Picture of Li (Danny) LiangLi (Danny) Liang is a second year medical student at the University of Toronto with a BEng degree and a deep interest in the intersection of urban design and health


Growing up in Toronto’s suburbs, I slowly began to realize what was wrong with how much of the city is designed. Most of the neighborhoods outside of the downtown core are clearly designed for cars, instead of pedestrians and cyclists. Most neighborhoods in the suburbs, composed of a sea single detached houses with small oases of high-rises sprinkled in, are not very walkable nor bike-friendly. Getting from point A to point B by walking becomes a huge odyssey: it often took at least half an hour to walk to the nearest library, movie theatre, grocery store or community centre. The way the city is designed is also unfair from a social justice perspective, as most of the people living in the Toronto Community Housing apartments I lived in could not afford to drive. The overall low population density of Toronto’s suburbs means that there is not enough ridership to justify building rapid transit to the clusters of high-rises in the suburbs that are drowned by single-family detached houses. As a result, people often taking more than an hour to get from high rise, low income neighborhoods like L’amoreaux, Malvern, Jane-and-Finch, Rexdale to downtown and to work by public transit, further perpetuating inequality.
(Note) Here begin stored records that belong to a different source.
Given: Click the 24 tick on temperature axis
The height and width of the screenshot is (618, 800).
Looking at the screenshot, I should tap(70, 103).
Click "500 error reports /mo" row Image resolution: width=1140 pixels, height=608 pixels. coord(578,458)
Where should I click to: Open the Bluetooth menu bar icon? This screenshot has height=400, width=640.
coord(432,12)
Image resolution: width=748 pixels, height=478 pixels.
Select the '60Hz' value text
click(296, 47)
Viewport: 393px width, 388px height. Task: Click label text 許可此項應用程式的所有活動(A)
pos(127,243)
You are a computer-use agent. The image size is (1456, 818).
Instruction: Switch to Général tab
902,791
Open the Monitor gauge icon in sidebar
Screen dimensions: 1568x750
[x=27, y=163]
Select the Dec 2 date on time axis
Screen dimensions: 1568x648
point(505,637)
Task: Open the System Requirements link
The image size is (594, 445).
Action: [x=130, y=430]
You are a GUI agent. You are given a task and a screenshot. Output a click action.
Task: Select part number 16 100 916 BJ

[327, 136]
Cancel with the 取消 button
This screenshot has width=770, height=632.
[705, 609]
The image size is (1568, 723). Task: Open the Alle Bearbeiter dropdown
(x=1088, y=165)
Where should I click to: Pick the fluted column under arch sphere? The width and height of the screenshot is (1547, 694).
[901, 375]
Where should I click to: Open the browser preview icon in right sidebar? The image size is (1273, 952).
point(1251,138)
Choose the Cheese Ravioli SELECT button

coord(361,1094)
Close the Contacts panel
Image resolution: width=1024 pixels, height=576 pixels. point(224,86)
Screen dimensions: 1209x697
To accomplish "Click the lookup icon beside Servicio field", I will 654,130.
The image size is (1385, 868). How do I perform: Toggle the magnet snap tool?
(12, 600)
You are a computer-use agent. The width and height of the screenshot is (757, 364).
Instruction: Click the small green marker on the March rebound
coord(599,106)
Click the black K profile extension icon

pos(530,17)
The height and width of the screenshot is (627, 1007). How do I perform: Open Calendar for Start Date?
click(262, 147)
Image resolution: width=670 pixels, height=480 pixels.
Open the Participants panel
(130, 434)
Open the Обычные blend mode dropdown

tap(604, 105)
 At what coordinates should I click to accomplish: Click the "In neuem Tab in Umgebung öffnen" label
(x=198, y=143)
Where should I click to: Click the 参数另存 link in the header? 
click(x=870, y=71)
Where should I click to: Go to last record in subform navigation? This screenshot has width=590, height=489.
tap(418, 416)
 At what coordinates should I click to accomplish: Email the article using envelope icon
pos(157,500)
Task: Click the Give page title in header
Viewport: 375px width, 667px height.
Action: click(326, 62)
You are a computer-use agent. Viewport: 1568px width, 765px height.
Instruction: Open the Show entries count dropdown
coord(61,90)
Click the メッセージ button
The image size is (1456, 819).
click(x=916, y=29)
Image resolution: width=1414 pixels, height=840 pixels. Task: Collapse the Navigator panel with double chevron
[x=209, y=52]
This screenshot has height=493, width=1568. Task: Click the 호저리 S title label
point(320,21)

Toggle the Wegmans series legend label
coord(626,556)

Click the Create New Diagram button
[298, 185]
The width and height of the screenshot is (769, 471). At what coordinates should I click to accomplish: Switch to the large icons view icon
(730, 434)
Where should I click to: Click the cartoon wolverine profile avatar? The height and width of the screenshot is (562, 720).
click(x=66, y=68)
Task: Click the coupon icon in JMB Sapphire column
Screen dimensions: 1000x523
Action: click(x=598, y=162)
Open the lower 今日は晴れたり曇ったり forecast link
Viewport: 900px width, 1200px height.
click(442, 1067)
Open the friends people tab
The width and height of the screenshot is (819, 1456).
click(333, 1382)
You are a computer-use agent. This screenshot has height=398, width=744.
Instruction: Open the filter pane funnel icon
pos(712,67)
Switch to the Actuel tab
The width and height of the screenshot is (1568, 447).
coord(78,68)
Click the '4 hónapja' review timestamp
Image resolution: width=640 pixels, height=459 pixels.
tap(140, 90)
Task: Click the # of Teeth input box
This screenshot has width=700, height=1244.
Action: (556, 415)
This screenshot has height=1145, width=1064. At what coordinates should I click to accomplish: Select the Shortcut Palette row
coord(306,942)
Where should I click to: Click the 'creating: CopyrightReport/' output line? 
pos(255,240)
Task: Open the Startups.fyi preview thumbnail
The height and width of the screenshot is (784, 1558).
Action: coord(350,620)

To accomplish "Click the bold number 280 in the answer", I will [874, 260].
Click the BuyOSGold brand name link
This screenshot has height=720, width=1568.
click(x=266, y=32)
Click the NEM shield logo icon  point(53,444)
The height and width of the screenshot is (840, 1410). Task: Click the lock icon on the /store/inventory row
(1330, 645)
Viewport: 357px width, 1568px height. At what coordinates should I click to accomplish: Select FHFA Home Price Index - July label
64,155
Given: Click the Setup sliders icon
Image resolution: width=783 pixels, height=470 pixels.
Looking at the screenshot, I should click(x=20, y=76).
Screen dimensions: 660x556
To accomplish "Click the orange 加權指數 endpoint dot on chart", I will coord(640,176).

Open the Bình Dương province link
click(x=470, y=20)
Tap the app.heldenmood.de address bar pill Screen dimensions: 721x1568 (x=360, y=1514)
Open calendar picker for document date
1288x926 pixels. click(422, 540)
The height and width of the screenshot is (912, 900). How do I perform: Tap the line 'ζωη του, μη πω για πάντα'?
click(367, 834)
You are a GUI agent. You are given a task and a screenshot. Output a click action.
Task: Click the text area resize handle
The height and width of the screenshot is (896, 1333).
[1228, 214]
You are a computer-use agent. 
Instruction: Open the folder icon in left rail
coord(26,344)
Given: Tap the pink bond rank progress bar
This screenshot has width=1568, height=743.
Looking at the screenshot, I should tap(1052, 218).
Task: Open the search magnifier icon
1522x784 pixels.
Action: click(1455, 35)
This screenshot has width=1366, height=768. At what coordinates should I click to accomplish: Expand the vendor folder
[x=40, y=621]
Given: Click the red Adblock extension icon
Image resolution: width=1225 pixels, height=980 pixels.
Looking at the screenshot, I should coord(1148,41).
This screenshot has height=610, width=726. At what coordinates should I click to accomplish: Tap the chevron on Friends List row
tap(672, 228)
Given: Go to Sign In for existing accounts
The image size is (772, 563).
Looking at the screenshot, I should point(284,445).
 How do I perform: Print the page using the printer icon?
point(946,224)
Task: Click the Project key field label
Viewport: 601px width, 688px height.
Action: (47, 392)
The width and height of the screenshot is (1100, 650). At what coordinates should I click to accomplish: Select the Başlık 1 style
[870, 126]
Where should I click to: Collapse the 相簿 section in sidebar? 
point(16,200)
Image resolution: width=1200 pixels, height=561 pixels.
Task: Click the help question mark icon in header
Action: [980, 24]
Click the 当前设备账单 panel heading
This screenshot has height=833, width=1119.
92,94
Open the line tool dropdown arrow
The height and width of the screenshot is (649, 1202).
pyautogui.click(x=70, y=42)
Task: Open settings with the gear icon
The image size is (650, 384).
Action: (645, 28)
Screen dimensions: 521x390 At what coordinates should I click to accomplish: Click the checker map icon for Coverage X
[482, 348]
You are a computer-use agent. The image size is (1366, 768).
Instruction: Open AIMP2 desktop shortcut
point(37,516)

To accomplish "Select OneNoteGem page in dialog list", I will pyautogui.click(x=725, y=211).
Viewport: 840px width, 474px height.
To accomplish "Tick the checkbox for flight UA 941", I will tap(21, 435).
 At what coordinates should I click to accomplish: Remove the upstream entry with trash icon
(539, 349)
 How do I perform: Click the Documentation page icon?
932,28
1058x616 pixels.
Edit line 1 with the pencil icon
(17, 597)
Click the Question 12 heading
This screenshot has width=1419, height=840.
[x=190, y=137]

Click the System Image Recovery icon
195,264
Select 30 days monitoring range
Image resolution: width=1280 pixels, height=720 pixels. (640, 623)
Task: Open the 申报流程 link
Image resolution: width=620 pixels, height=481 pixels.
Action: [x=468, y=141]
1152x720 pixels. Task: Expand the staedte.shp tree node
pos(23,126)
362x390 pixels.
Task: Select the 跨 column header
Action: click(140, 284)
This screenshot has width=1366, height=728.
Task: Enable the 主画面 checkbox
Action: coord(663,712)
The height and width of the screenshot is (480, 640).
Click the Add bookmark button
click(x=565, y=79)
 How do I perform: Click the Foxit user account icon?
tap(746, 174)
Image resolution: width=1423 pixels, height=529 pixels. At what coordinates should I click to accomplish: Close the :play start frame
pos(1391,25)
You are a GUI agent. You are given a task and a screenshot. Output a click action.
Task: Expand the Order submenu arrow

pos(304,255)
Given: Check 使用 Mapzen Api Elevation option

As a result of the relatively low density brought on by cookie-cutter cul-de-sac neighborhoods, most people in Toronto drive. In addition, bike lanes are as rare to find in Toronto’s suburbs as palm trees. Almost no one I knew ever biked to work or on errands; it was simply too unsafe without separated bike lanes. No wonder less than 15% of Canadians get the 150 minutes a week of exercise recommended to obtain optimum health benefits. Traveling to different cities across North America, this trend of car-oriented suburban sprawl was everywhere, and even worse in most other cities.

As I grew older, I started to see the connection between the way a city is designed and some of the most burdensome health conditions for Canadians, namely diabetes, obesity, stroke, depression and coronary artery disease. More and more studies are showing this connection. A study of over 8000 neighborhoods in Southern Ontario has shown that less walkable neighborhoods have absolute obesity and overweight rates of at least 10% more than more walkable neighborhoods. Another study has shown that an average male person living in a cul-de-sac suburb would be less than half as likely to get enough exercise and will likely weigh 10 pounds heavier than his identical twin living in a walkable downtown neighborhood.

In recent years, social determinants of health have become increasingly emphasized in Canadian medical education. However, a crucial determinant of health that is missing from the instruction is the effect of urban planning on health, as well as the role that physicians can and should play to shape how conducive to healthy living Canadian cityscapes are. In my first year of medical school at University of Toronto, there has been no mention of how the ways in which Canadian cities are designed are making people sick. Even when discussing the role physical environment plays, it was only in the context of air pollution and tobacco smoke instead of urban planning.

The health benefits of guaranteeing 30 minutes of moderate cardiovascular exercise per day are enormous. This level of exercise is associated with a 45% reduction in the risk of coronary artery disease, up to 69% reduction in the risk of stroke, 50% reduction in progression to dementia and Alzheimer’s in elderly patients, 47% reduction in depression rates, 30-40% reduction in the risk of colon cancer, and 58% reduction in progression to Type II diabetes in patients at high risk, just to name a few.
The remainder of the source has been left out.